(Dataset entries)
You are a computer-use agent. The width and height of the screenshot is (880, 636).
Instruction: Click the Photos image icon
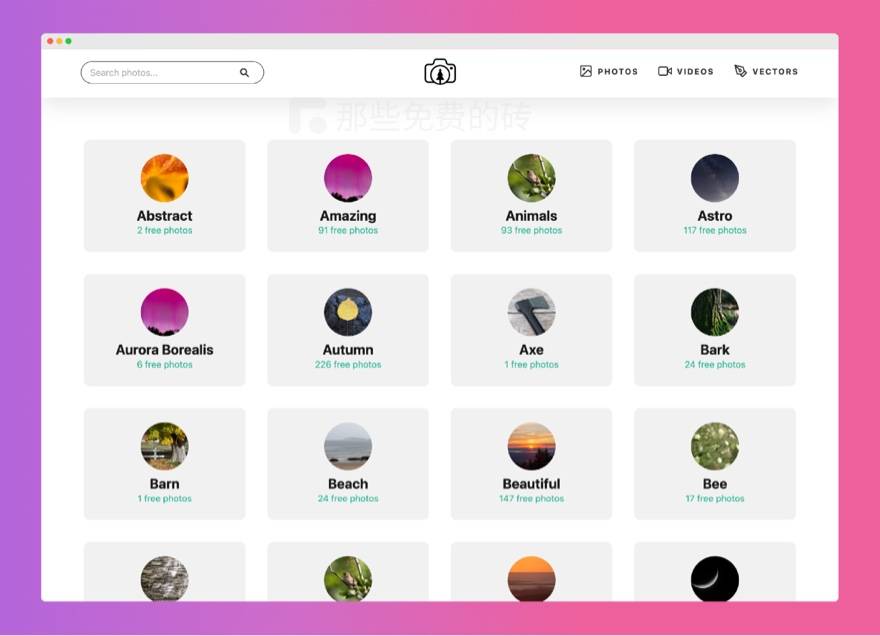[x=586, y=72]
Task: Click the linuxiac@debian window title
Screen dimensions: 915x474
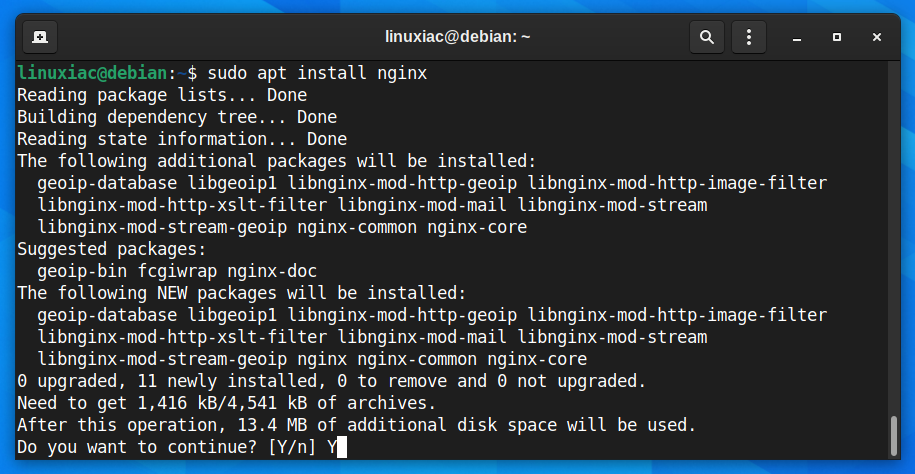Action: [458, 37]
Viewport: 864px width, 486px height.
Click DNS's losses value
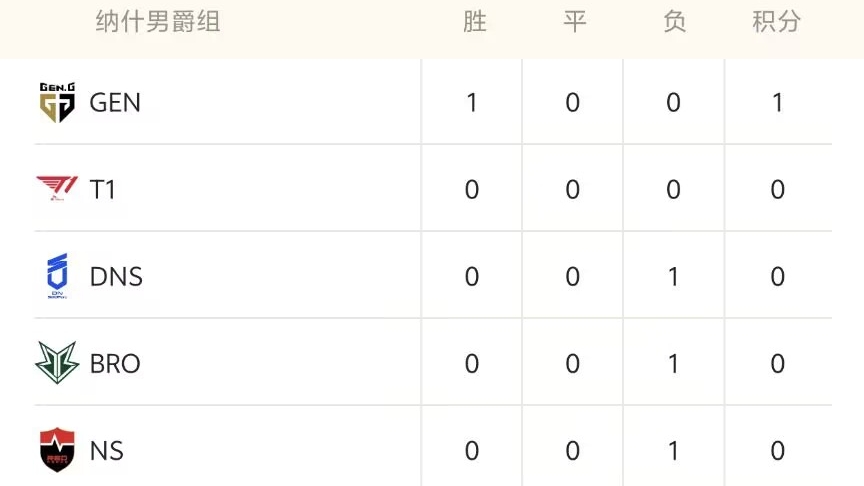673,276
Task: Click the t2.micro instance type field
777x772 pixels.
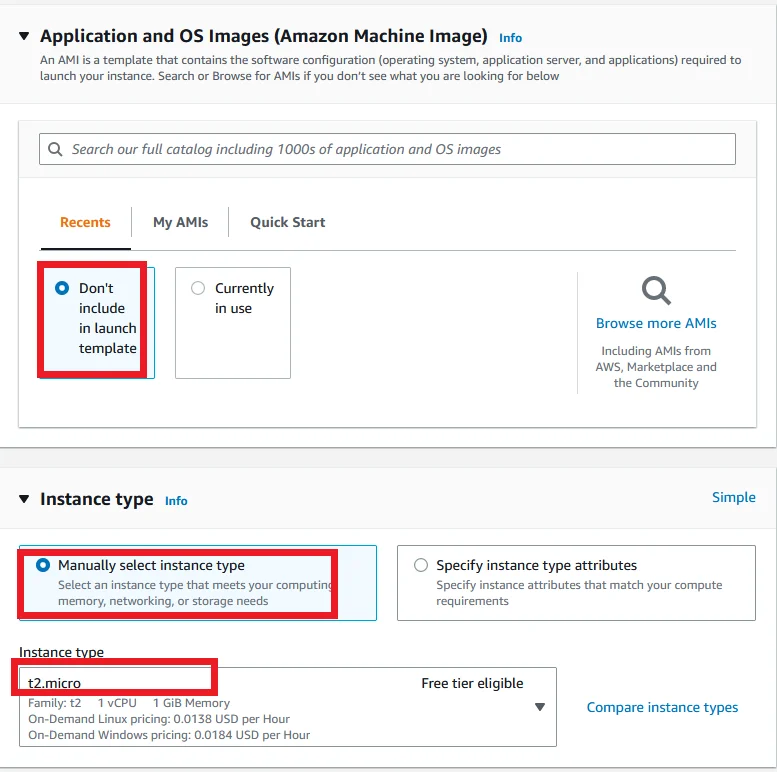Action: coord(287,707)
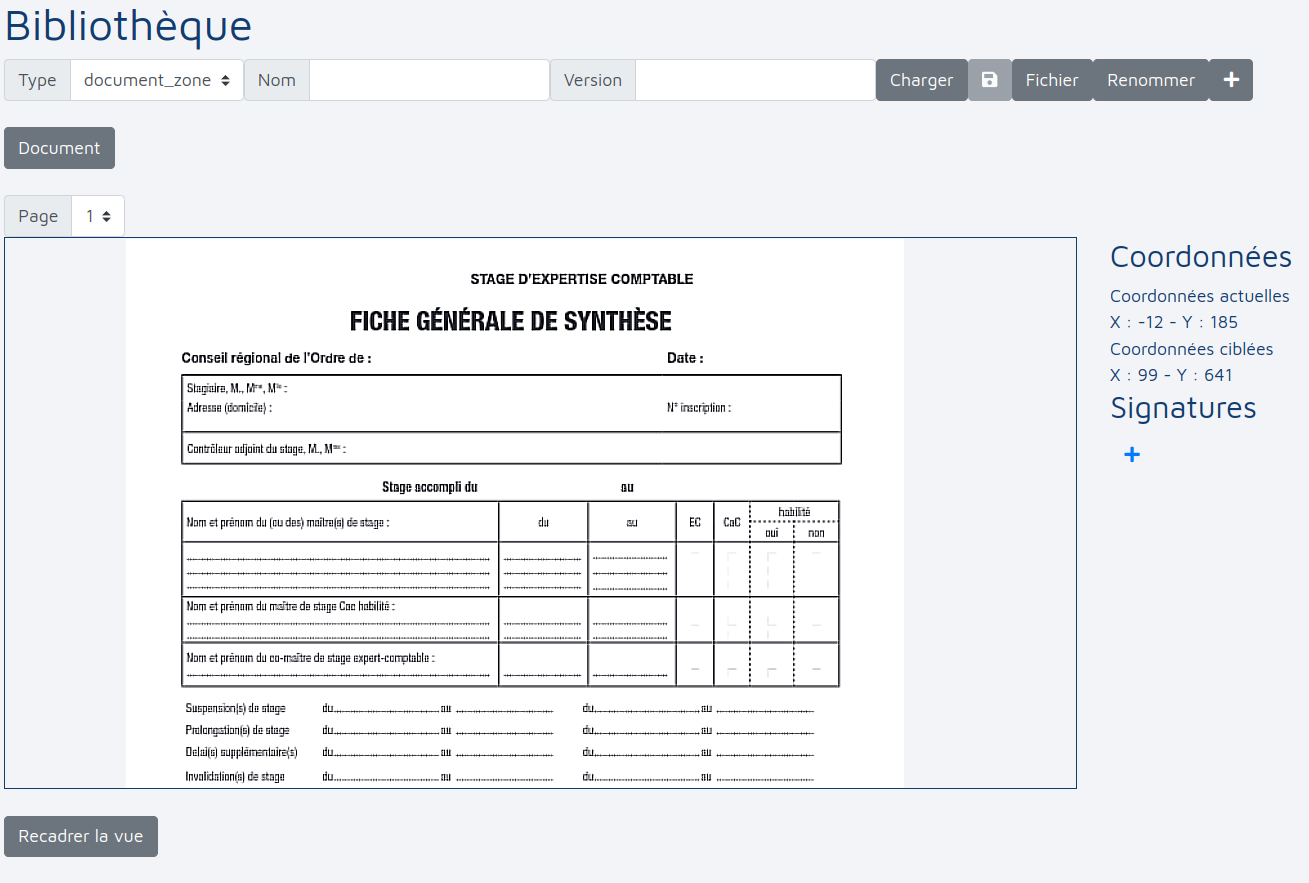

▶ _TO DO_
Only the lines from the one holding "Task: Click the t2.micro instance type field" to the last line of the entries above should be printed, exactly as they appear and with no pictures.

▶ _SOLVED PROBLEM_
Task: Click the t2.micro instance type field
777x772 pixels.
Action: coord(287,707)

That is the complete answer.